Convergence of the estimate
One practical worry with simulation is how long to run it. The running mean of the log increments settles onto the stochastic rate, and its limit is the Tuljapurkar value, comfortably below the mean-matrix line.
set.seed(4242)
Tr <- 3000; n <- rep(1/3, 3); lg <- numeric(Tr)
for (t in seq_len(Tr)) {
A <- if (runif(1) < p) A_good else A_bad
n1 <- as.numeric(A %*% n); g <- sum(n1); lg[t] <- log(g); n <- n1 / g
}
runmean <- cumsum(lg) / seq_along(lg)
data.frame(year = seq_len(Tr), rm = runmean) |>
ggplot(aes(year, rm)) +
geom_hline(yintercept = loglam_bar, colour = te_brick, linetype = "22", linewidth = 0.7) +
geom_hline(yintercept = approx, colour = te_gold, linetype = "42", linewidth = 0.7) +
geom_line(colour = te_forest, linewidth = 0.5) +
scale_x_log10() +
annotate("text", x = 3, y = loglam_bar + 0.006,
label = "log lambda-bar (mean matrix)", colour = te_brick, hjust = 0, size = 3.1) +
annotate("text", x = 3, y = approx - 0.007,
label = "Tuljapurkar approximation", colour = te_gold, hjust = 0, size = 3.1) +
labs(title = "Running estimate of the stochastic growth rate",
subtitle = "The cumulative mean of log annual growth settles below the mean-matrix value",
x = "Years simulated (log scale)", y = "Running estimate of log lambda_s") +
theme_te()
Where to go next
The stochastic growth rate is the summary that feeds most quantitative conservation. Its two ingredients, the mean log growth and its variance, are exactly what a count-based population viability analysis estimates from a time series, which is the subject of a companion post. The small-noise approximation also degrades in a predictable way: it assumes the environmental swings are small relative to the mean rates, so with large variance or strong temporal autocorrelation the simulation and the formula part company, and the simulation wins. Autocorrelated environments are handled in the later chapters of Tuljapurkar’s monograph; the deterministic baseline that variance erodes is the ordinary dominant eigenvalue covered in the Leslie and Lefkovitch posts.
References
Lewontin RC, Cohen D 1969. Proceedings of the National Academy of Sciences 62(4):1056-1060 (10.1073/pnas.62.4.1056).

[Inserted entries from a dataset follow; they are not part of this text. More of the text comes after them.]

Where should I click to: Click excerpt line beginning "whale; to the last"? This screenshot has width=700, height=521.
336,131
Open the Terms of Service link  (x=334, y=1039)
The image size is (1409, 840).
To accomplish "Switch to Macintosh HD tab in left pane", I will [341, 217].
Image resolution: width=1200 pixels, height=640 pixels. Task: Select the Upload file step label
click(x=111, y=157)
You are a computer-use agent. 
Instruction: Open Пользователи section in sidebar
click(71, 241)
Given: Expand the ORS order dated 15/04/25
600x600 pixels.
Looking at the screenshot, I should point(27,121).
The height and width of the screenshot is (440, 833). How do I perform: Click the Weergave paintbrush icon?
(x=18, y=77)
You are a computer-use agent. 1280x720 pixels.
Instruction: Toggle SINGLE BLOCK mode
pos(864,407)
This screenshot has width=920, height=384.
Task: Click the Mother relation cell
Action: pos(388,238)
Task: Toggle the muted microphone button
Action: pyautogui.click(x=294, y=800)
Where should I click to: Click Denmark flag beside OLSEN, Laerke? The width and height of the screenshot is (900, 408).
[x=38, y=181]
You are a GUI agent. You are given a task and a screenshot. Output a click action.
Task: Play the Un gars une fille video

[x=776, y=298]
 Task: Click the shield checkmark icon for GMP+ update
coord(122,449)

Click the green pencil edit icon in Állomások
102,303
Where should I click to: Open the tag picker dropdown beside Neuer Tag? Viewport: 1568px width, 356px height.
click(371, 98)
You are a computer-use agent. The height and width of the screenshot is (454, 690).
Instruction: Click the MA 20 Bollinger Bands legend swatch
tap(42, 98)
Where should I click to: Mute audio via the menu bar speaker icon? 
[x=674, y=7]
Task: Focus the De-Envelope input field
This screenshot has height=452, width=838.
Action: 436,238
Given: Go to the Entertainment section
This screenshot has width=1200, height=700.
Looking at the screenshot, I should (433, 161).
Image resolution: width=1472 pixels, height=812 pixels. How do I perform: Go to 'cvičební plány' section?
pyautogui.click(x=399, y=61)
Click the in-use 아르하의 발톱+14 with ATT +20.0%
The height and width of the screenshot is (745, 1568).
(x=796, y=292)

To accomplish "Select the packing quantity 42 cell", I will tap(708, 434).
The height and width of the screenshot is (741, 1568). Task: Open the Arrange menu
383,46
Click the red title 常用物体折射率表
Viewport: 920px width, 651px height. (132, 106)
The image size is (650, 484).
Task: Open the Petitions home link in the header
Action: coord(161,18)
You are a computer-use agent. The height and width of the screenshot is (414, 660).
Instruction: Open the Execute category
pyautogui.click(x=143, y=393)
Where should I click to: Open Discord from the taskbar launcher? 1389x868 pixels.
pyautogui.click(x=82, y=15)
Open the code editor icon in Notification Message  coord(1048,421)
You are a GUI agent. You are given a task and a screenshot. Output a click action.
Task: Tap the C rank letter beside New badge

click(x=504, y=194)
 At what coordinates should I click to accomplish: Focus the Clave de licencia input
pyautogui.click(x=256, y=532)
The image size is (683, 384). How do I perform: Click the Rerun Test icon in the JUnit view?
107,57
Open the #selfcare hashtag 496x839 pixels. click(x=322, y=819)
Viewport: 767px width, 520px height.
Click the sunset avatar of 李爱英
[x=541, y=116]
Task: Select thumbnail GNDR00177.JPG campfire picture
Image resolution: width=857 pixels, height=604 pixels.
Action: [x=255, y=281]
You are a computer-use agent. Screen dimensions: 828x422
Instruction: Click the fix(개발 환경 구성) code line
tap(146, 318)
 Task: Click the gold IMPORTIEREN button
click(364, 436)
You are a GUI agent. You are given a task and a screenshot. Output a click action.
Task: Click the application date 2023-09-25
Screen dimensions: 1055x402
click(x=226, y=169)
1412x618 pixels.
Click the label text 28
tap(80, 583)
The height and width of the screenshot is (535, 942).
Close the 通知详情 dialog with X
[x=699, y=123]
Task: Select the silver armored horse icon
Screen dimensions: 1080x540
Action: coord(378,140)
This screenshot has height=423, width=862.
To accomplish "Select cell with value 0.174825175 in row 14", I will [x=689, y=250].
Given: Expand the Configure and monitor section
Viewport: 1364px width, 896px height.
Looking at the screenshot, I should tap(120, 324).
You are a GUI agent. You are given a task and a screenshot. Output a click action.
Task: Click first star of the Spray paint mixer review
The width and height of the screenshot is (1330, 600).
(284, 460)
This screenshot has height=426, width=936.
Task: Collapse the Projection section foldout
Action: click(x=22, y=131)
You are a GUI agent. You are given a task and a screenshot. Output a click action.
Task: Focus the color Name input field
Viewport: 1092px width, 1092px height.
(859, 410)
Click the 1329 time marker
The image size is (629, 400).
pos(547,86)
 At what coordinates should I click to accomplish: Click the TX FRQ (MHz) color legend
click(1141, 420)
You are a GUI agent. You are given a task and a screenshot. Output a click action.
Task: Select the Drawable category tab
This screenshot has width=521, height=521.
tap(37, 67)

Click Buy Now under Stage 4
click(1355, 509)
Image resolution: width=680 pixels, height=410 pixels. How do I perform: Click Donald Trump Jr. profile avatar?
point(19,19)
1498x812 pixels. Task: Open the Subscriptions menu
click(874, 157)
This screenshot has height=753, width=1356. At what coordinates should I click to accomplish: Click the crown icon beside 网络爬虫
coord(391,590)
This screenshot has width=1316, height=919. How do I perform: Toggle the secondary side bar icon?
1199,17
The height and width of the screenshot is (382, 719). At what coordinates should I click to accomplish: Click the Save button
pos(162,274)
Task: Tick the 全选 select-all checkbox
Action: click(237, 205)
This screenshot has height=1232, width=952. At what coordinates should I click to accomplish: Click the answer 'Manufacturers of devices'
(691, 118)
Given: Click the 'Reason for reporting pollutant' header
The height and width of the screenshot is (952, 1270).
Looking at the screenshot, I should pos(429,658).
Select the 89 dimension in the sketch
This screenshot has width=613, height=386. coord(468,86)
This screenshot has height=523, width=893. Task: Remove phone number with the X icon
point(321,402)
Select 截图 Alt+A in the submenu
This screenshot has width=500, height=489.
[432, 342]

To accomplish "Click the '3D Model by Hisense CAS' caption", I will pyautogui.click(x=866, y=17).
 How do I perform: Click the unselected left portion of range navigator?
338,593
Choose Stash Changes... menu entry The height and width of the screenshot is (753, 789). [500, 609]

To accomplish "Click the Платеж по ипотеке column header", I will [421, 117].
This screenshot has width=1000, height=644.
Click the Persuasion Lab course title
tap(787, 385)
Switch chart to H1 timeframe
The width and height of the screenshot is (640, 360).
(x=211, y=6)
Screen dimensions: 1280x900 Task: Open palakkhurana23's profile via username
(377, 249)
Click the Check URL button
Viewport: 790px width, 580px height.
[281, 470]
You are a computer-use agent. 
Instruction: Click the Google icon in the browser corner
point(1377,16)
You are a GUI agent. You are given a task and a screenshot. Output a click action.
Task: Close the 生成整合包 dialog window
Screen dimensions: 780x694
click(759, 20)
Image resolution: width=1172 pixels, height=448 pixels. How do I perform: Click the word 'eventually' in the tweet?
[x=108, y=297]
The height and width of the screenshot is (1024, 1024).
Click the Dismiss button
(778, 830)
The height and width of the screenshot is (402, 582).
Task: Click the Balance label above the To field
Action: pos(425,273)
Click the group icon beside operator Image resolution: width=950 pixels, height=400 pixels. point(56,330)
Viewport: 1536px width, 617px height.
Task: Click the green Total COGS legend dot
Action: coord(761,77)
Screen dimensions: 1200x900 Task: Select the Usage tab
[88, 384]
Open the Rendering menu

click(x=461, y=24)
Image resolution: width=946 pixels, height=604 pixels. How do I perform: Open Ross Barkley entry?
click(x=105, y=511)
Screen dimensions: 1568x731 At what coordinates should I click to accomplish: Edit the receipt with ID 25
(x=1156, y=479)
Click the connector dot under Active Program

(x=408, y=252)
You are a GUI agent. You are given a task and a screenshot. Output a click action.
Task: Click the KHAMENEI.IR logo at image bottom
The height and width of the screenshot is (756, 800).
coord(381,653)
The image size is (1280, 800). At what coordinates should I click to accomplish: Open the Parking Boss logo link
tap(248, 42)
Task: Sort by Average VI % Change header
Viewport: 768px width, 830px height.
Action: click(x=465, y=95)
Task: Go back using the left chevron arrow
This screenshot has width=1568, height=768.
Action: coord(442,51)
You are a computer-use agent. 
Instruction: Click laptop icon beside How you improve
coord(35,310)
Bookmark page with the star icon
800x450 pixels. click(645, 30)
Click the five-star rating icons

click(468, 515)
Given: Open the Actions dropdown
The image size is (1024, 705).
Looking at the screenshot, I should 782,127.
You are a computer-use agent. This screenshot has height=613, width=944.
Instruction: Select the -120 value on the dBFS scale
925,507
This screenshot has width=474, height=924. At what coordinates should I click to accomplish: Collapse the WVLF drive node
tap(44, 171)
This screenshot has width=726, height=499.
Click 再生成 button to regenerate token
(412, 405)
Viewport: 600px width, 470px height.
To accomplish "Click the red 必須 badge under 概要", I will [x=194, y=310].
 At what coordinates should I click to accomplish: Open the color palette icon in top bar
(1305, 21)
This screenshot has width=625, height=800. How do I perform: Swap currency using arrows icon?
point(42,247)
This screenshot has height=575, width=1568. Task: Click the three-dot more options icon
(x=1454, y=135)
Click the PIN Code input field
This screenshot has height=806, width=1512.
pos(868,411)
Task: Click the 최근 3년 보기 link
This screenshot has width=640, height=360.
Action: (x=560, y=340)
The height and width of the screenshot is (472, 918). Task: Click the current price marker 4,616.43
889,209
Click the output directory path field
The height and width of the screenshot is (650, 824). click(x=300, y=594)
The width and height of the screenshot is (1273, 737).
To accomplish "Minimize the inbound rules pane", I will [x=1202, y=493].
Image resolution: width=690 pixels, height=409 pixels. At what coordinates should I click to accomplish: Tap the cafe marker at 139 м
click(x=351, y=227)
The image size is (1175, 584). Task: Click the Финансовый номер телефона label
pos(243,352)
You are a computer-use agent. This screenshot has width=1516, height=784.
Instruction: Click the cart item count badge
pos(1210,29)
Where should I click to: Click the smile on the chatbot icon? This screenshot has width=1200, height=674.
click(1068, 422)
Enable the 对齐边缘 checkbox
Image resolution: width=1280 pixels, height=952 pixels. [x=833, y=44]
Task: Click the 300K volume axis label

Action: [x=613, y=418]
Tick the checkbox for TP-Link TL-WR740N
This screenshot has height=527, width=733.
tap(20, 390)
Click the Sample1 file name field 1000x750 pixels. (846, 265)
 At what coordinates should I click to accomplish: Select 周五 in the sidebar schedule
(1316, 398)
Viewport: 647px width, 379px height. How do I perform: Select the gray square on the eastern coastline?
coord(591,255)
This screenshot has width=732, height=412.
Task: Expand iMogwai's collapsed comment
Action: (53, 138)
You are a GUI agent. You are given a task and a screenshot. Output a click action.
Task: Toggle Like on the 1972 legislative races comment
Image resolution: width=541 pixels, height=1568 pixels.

Tuljapurkar SD 1982. Theoretical Population Biology 21(1):114-140 (10.1016/0040-5809(82)90009-0).
Tuljapurkar SD 1990. Population Dynamics in Variable Environments. Lecture Notes in Biomathematics 85, Springer (10.1007/978-3-642-51652-8).
Caswell H 2001. Matrix Population Models: Construction, Analysis, and Interpretation, 2nd edition. Sinauer Associates. ISBN 978-0-87893-096-8.